Women that do burlesque are defining themselves as sex objects. Bypassing the middleman is not empowerment.

annandale · 05/12/2016 09:27

Interesting discussion but I couldn't help sniggering at 'the pole community'. Sorry. It's like talking about ballet dancers as 'the floor community' to me.

TheMagicFarawaySleep · 05/12/2016 09:31

Never - it's also pretty hard NOT to judge women, who seem to be taking us backwards again by 30 years in how we are perceived.

We fought long and hard to be recognised as people first, irrespective of our bodies.

There is a thread about women in 90s Britpop at the moment. Back then, women in bands did not perform in underwear and women were finally reaching the point where they could just be themselves.

There was no expectation to wear makeup, and it really felt that men and women were relating to each other as people. And women were seen as sexy without having to be a particular body shape or take our clothes off.

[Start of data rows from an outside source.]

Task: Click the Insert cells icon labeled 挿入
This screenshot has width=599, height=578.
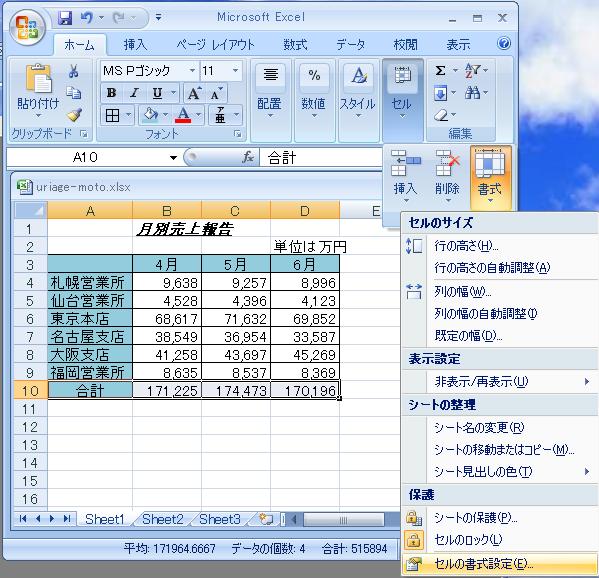Action: [x=405, y=175]
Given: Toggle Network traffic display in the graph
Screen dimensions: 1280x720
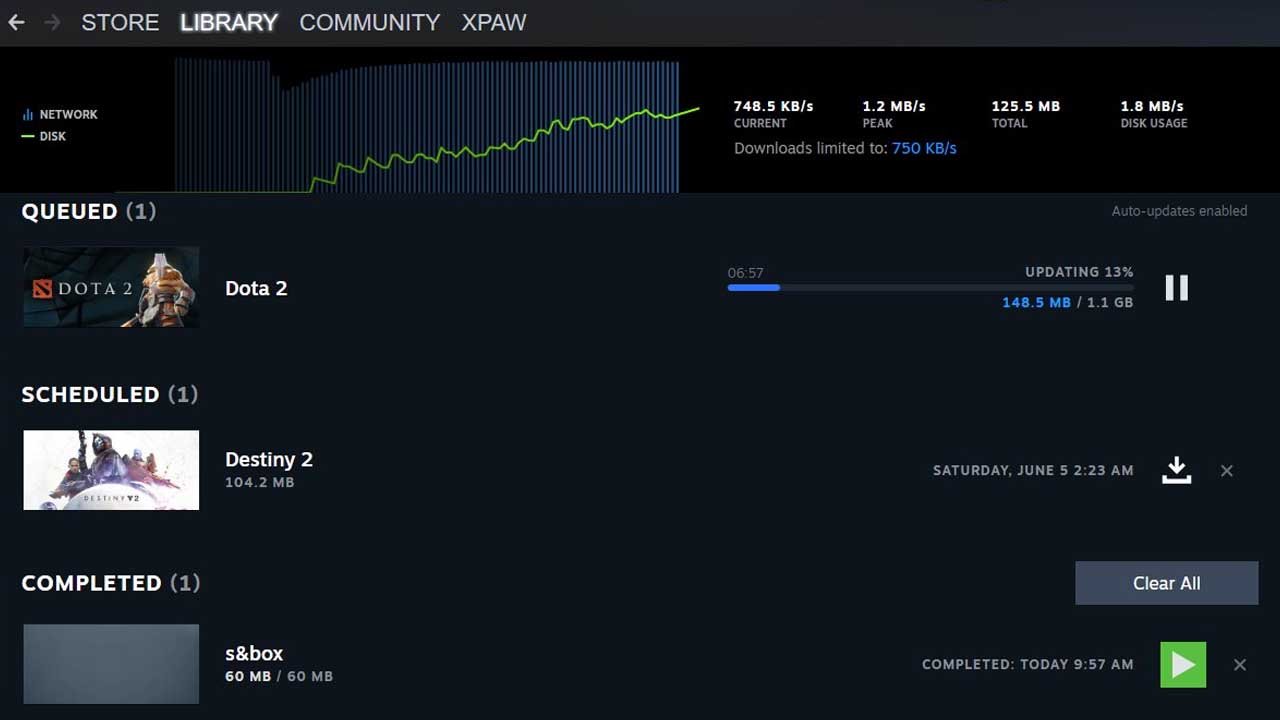Looking at the screenshot, I should point(60,113).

Then the more easily available magazines with women in sexual poses emerged. Zoo, Nuts etc. Simultaneously, women became seen as sex objects again.

Getting confidence via burlesque, is simply women looking for approval that they are sexy. Whether that approval comes from men in a strip joint or women in a burlesque club is irrelevant.

They are still defining their sexual worth in terms of their body, rather than themselves.

user1480182169 · 05/12/2016 09:36

Whoever said that feminism is about not judging each other? It's not. Not every choice is a good one just because a woman made it. Not every choice is equal, not every female choice is feminist. We can judge all we want.

EnthusiasmDisturbed · 05/12/2016 09:37

I wouldn't call it empowering but what burlesque started of as and what it has more often become is different

It was performed in front on men and women and was meant to be amusing

most cultures have dance performance along these lines

they certainly do in many parts of the middle east with dancing as this is more often performed for women and is very sexual and often amusing (as are some of the songs but not explicit)

MyWineTime · 05/12/2016 09:41

Is there something wrong with a woman feeling confident with her sexual attractiveness? My body is part of me so of course it forms a key part of how confident and attractive I feel. It doesn't define me but it does matter.